So often we go through our days fighting the current fire and stashing a little time away for the long term projects. It isn’t until a radical change comes to light that it often leads one to have a double-take. Sometimes the double-take is that two second ponder and then back into the trenches. Other times, it spawns a whole thought process that causes one to critically analyze the how’s and why’s of the ways things are done.
Several weeks ago I was engaged in a lengthy engagement with a geothermal engineer whose company was struggling under the weight of the current economic climate. Although the geothermal energy represents a constant and almost infinite energy source, its adoption has been stymied because of several key factors.
During our numerous discussions, a concept that Tony had been pondering for some time came to light. Through our discussions he referred to it as ‘margin of error’. The concept of margin of error finds its basis in the world of statistics, wherein the margin of error defines the credibility of the data. For Tony, he defined it as the amount of deviation from doing the job ‘right’ that is permitted.
In following the seed of Tony’s thought I found that the amount of error we tolerate in business is so complex and so multi-faceted it is amazing. Why is it that an earthquake in Haiti creates devastation while a similar quake else where doesn’t? This was the point Tony made. From our discussion, it became apparent that tolerable error in this type of case is rooted in socio-economics. Simply the regulatory bodies don’t exist in Haiti to adequately oversee construction of buildings.
However, in business the same deviations from ‘acceptable limits’ exist. Recently it made the news where an investment banker had years of tenure with his employer because of falsification on his resume. When questioned how this could happen, the hiring committee rested on ‘we didn’t have the bandwidth to complete a full and thorough background check.’ About a decade ago, a Stoney Creek (Ontario) doctor was found to be practicing without a license, for almost a decade. The investigation revealed extraneous entries in his past were never thoroughly investigated.

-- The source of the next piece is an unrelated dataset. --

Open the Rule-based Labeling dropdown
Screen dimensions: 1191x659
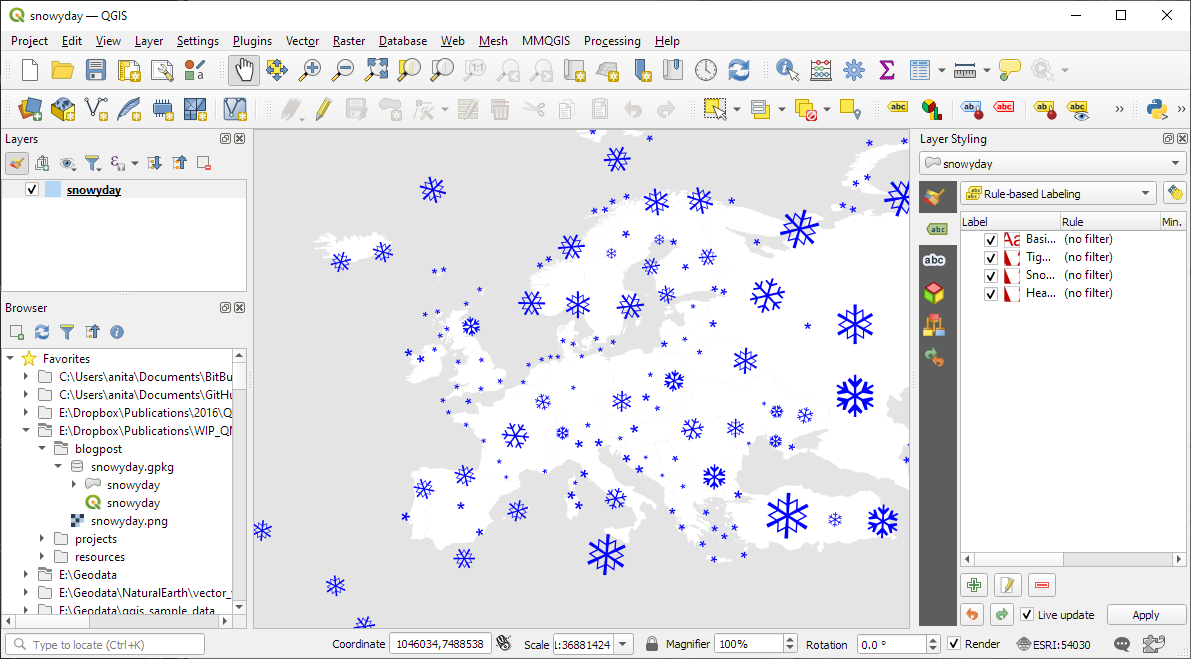(x=1057, y=194)
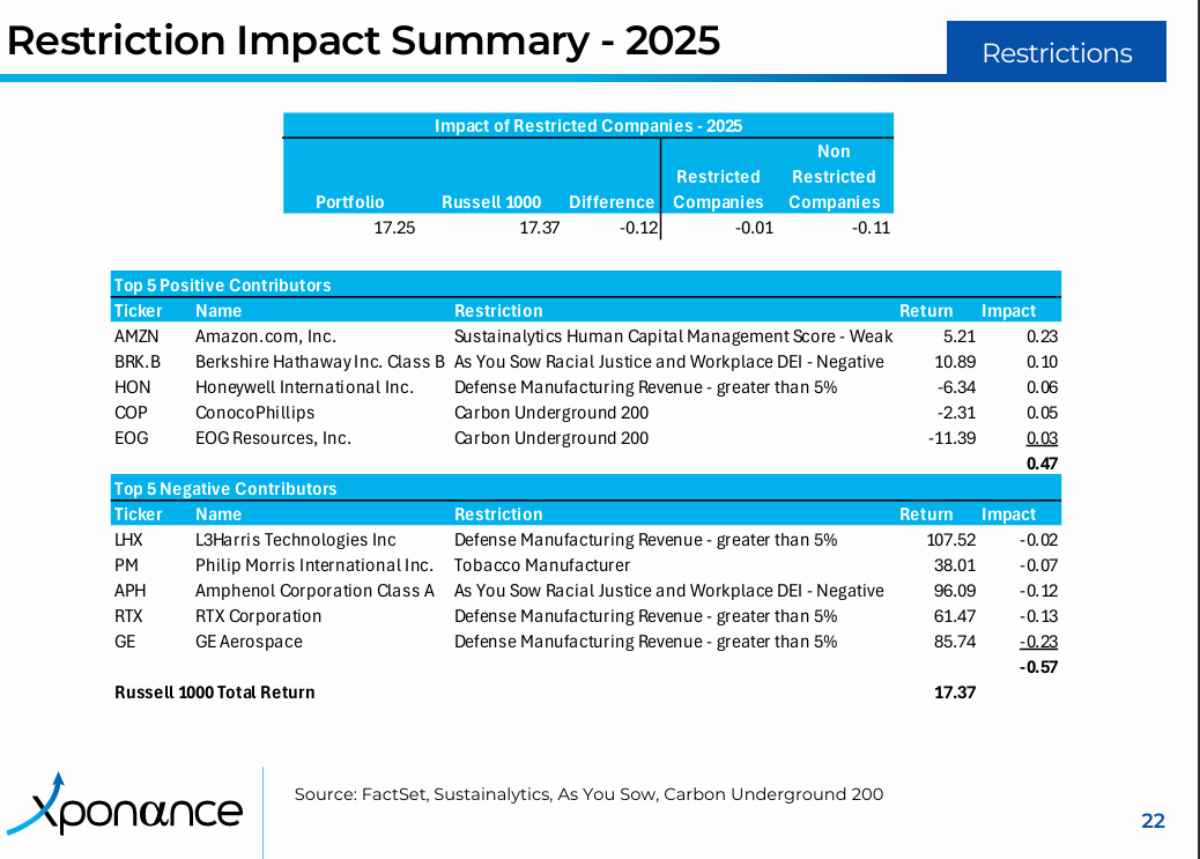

Recently a person on the ‘no-fly’ list made it onto an international flight.
What, I feel, is evolving consists of a mode of behavior where workers are doing the basic that is required and often less than the minimal. So long as no one identifies the less than satisfactory performance, it simply goes unknown. Unknown, until the deviation is so critical that it is a full blown problem. It seems that our quest to output more from less has driven us to the realm of higher degrees of personal acceptable error. This concept was reinforced by a recent engagement with a statewide food distributor. The main receiver, Sandy, has a comic framed on her desk. The comic depicts a manger approaching an employee saying ‘Why aren’t you working?’ The employee responded with, ‘I didn’t see you coming.’
Although Tony refers to the concept of margin of error, there is an accounting concept that is analogous to the behavior; materiality. The concept essentially says that if the amount of the change is enough to cause a reasonably prudent person to make an alternate decision, the amount of the change is significant; or material.
What ever the term, margin of error or material exception, it points to a business mantra of ‘it’s all about ME’. Possibly economic recovery may find its roots in a kaizen like philosophy of continually striving for making a better product and not making it better for ME!